MaudieandMe · 10/05/2022 08:23

You’ve done the right thing by bowing out now.

I suspect most of those who are saying they’d have attended with a young baby in tow are the sort who still have their own mummies permanently on standby, offering to look after their baby at every opportunity.

Those types of mums have zero understanding of what it’s like to never have a break or a chance to catch up on sleep. Hmm

My son is 13yrs old now and his dad and I still haven’t had a night out alone together since he was born.

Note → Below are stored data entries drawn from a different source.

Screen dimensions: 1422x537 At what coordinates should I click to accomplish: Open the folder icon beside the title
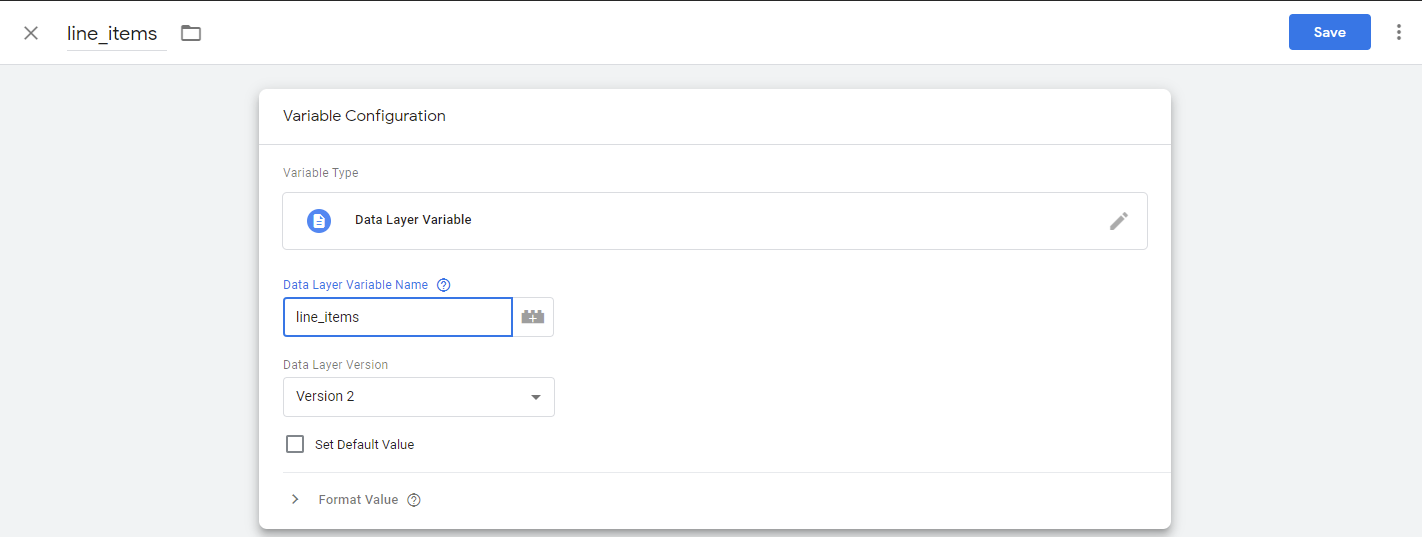191,33
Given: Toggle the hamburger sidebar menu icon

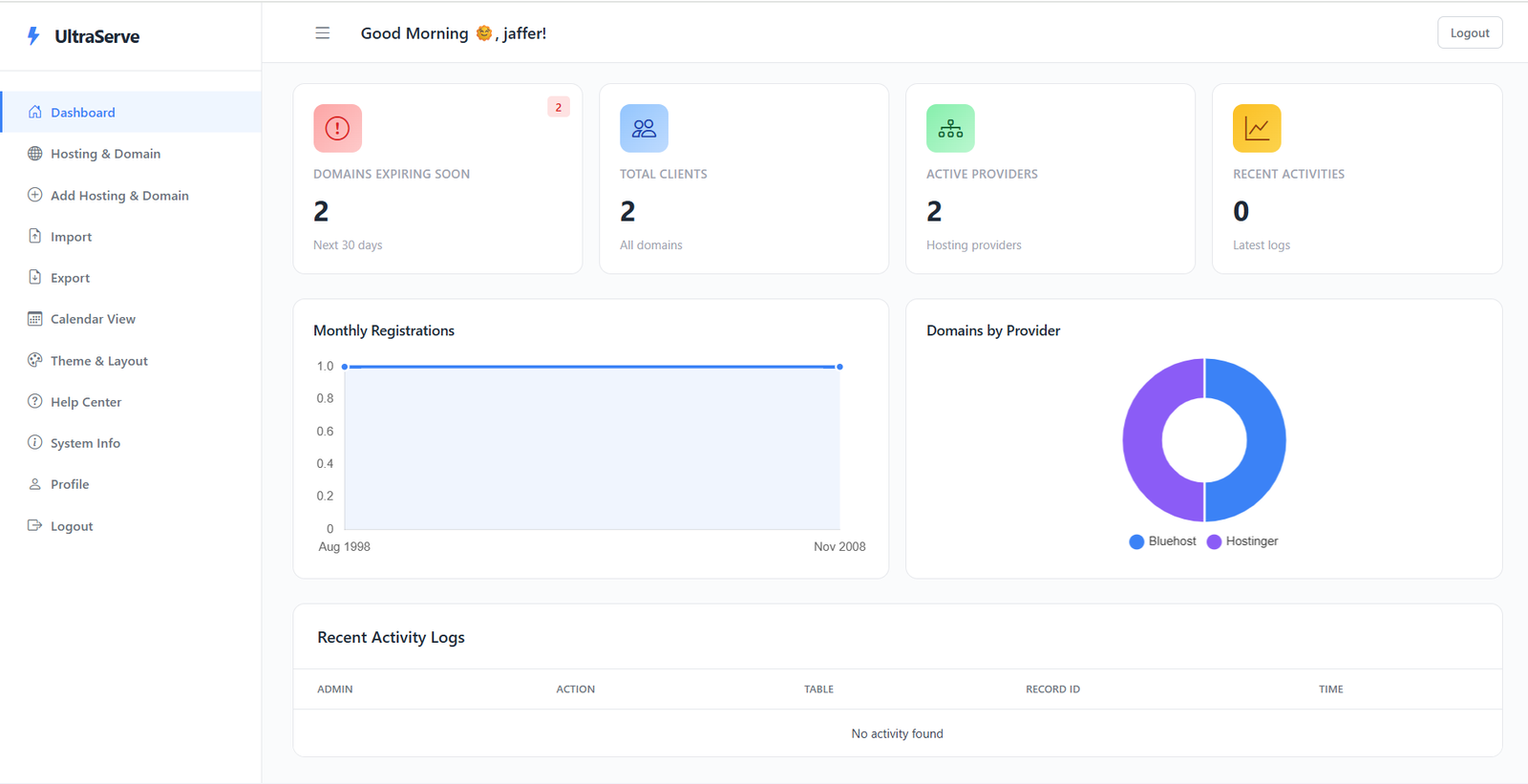Looking at the screenshot, I should [x=323, y=33].
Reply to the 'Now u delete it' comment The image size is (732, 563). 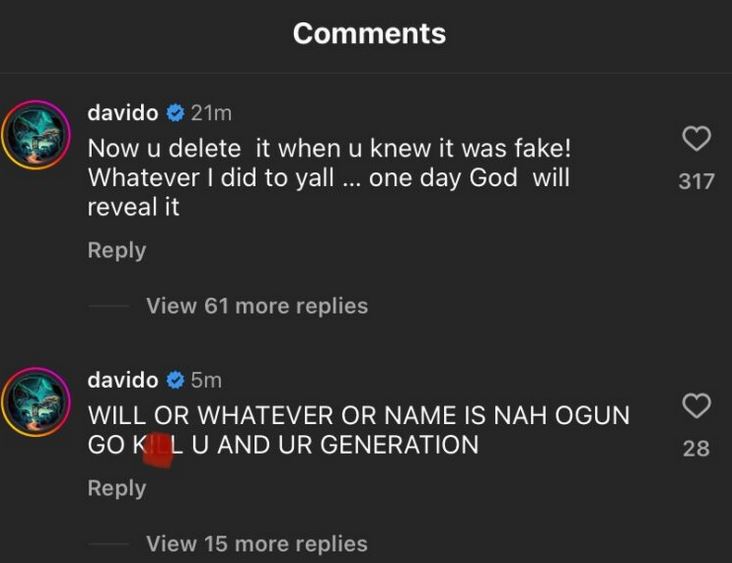pyautogui.click(x=117, y=250)
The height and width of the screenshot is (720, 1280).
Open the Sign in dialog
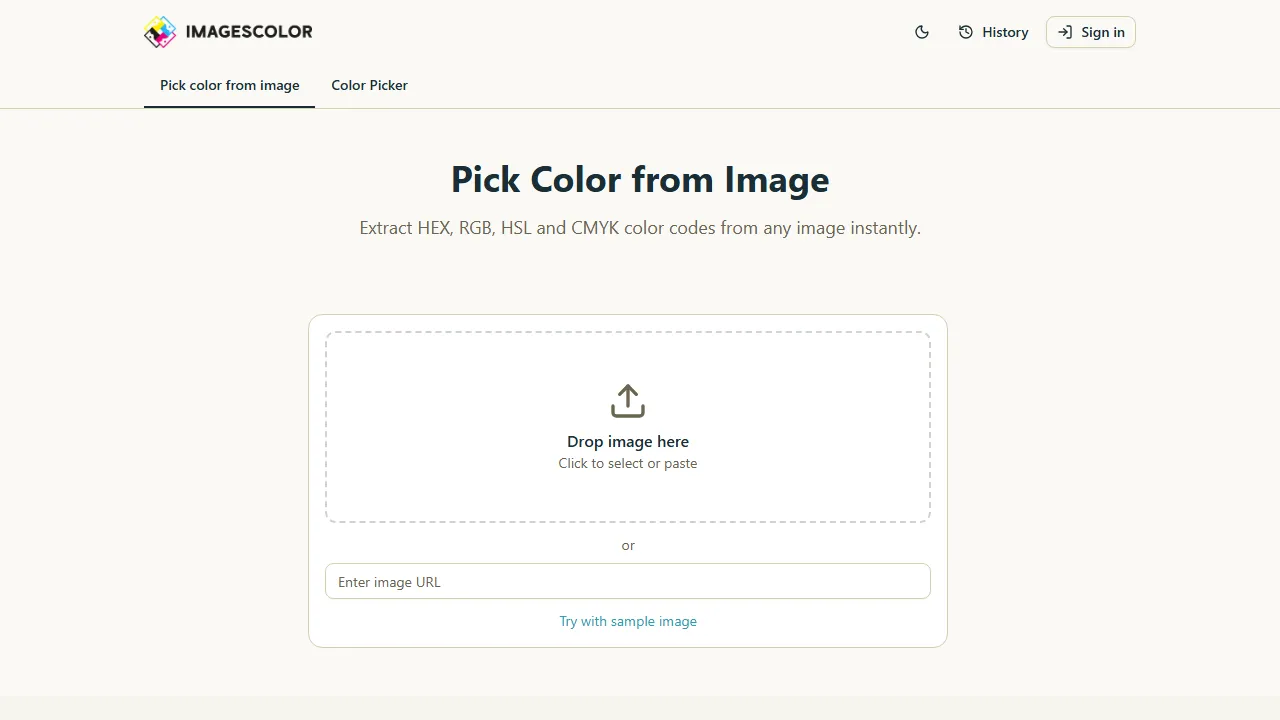pyautogui.click(x=1090, y=32)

Def not the case my mum died 3yrs before our dd was born and dh parents both died many years ago

i do find it very weird that your son Is 13 and you have never left him to go out ever !,

we pay for babysitters or ask a friend or her adult big sister babysits

Dinoteeth · 10/05/2022 14:34

MaudieandMe · 10/05/2022 08:23

You’ve done the right thing by bowing out now.

I suspect most of those who are saying they’d have attended with a young baby in tow are the sort who still have their own mummies permanently on standby, offering to look after their baby at every opportunity.

Those types of mums have zero understanding of what it’s like to never have a break or a chance to catch up on sleep. Hmm

My son is 13yrs old now and his dad and I still haven’t had a night out alone together since he was born.

No definitely not the case.

The first time my PFB stayed over with anyone they were 9mths old.
I did first big train trip at 5 weeks on my own DH collecting us at the other end. Ok I only had 2 small bags and the pram. But no extra help for wedding at 8 weeks.

Have baby will travel. I still think it was would make more sense to see how birth went before pulling out at this stage.

Op don't let people scare you into thinking post birth is horrendous and you'll never sleep again.

Myshitisreal · 10/05/2022 14:37

RosesAndHellebores · 10/05/2022 06:58

Your partner needs to learn to drive regardless of wedding plans.

Unbelievably Rude.

TheHighStreetsAreDying · 10/05/2022 20:17

@RosesAndHellebores

Your partner needs to learn to drive regardless of wedding plans

Would you be as rude to a Deaf DH and tell them they should learn to answer the phone for their wife if she's indisposed?

Honestly, stop and think and remember that not everyone has the same opportunities in life.

Not holding my breath that you'll come back and apologise to the OP for your presumption and rudeness, but here's a clue - you should.

RosesAndHellebores · 10/05/2022 20:26

@TheHighStreetsAreDying yes of course I am sorry to have said that if the ops dh is visually impaired. However it would be helpful to have known that.

CoralBells · 10/05/2022 20:36

I don't think it's bad you used WhatsApp. It gave her a chance to get over her initial disappointment before you spoke

Bunny2021 · 10/05/2022 20:41

Glad to hear it’s sorted.

To pp's that would be there no matter - if you have a c-section, some car insurance companies wouldn’t insure you to drive until after 6 week check. I didn’t have a c-section but had an infected episiotomy (side note OP - if it fucking hurts get them to swab), at 5 weeks I could still barely sit properly. Things don’t always go to plan, so perfectly reasonable that OP might not be ready to travel so far with a newborn.

OP - I wish you all the best with your newborn. It’s exhausting but such an exciting time.

youvegottenminuteslynn · 10/05/2022 23:46

RosesAndHellebores · 10/05/2022 20:26

@TheHighStreetsAreDying yes of course I am sorry to have said that if the ops dh is visually impaired. However it would be helpful to have known that.

It might have been useful not to presume there's no reason someone can't drive. Or asking instead of making a statement that implies everyone will be able to, leaving those who can't feeling a bit shit and implying they are somehow less valuable as a partner.